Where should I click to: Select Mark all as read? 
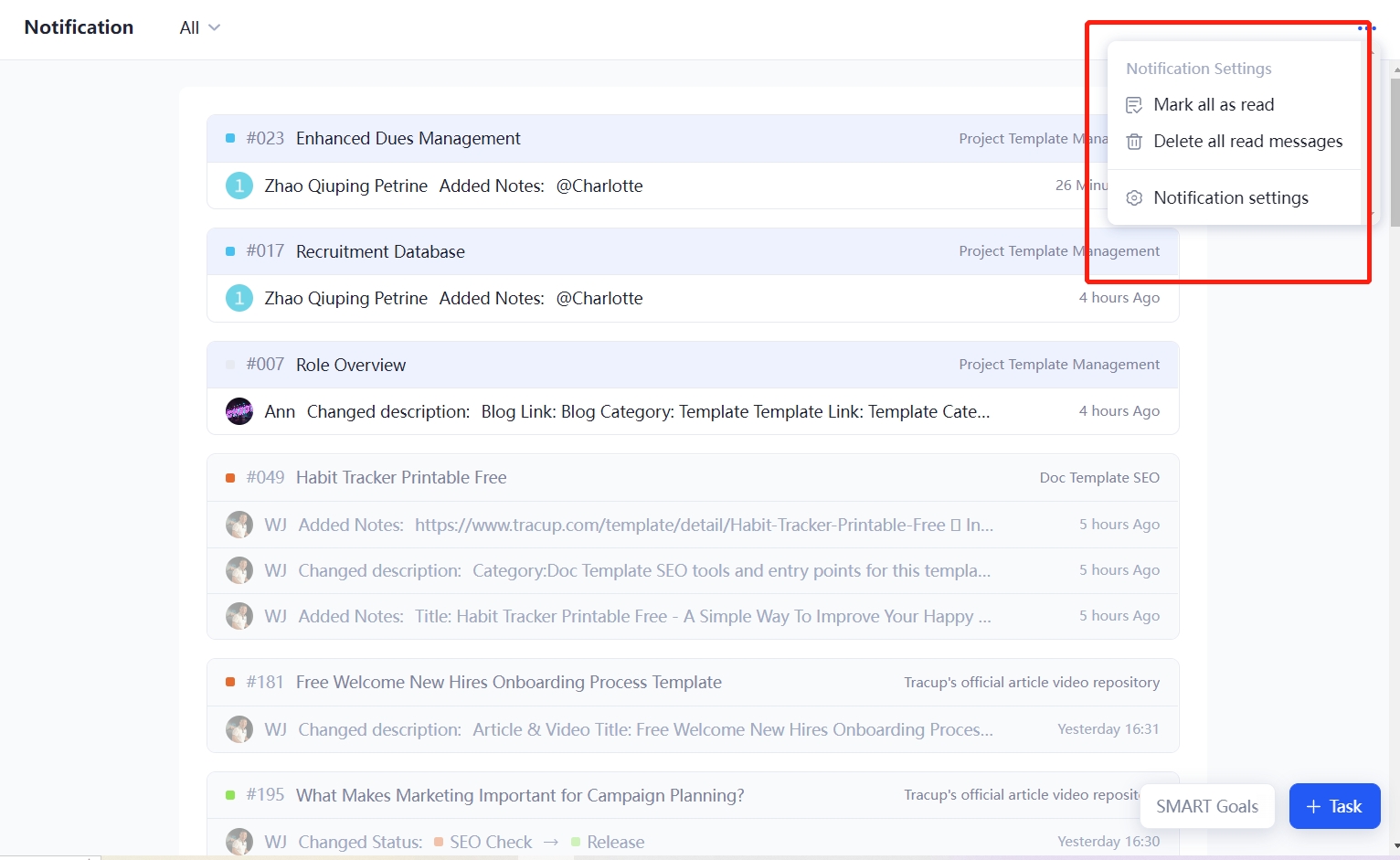coord(1214,104)
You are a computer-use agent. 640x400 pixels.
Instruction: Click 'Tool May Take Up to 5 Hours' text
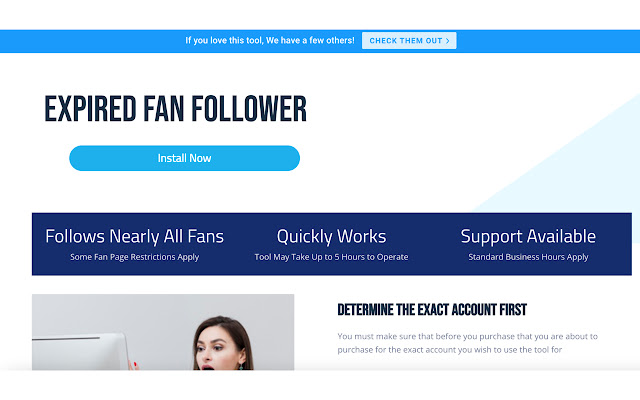pos(331,257)
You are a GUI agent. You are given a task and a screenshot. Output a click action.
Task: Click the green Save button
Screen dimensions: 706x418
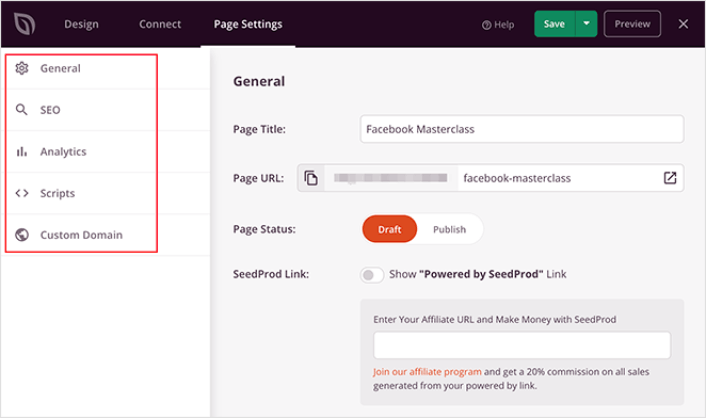[554, 23]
┄┄┄┄┄┄┄┄┄┄┄┄┄┄┄┄┄┄┄┄
About this task
Copy each record exactly. Leave any images out of the copy.

Finished task
Where should I click to: Select Mark all as read? 
coord(1214,104)
You are a computer-use agent. 640x400 pixels.
Instruction: Click 'Tool May Take Up to 5 Hours' text
pos(331,257)
You are a GUI agent. You are given a task and a screenshot. Output a click action.
Task: Click the green Save button
Screen dimensions: 706x418
[554, 23]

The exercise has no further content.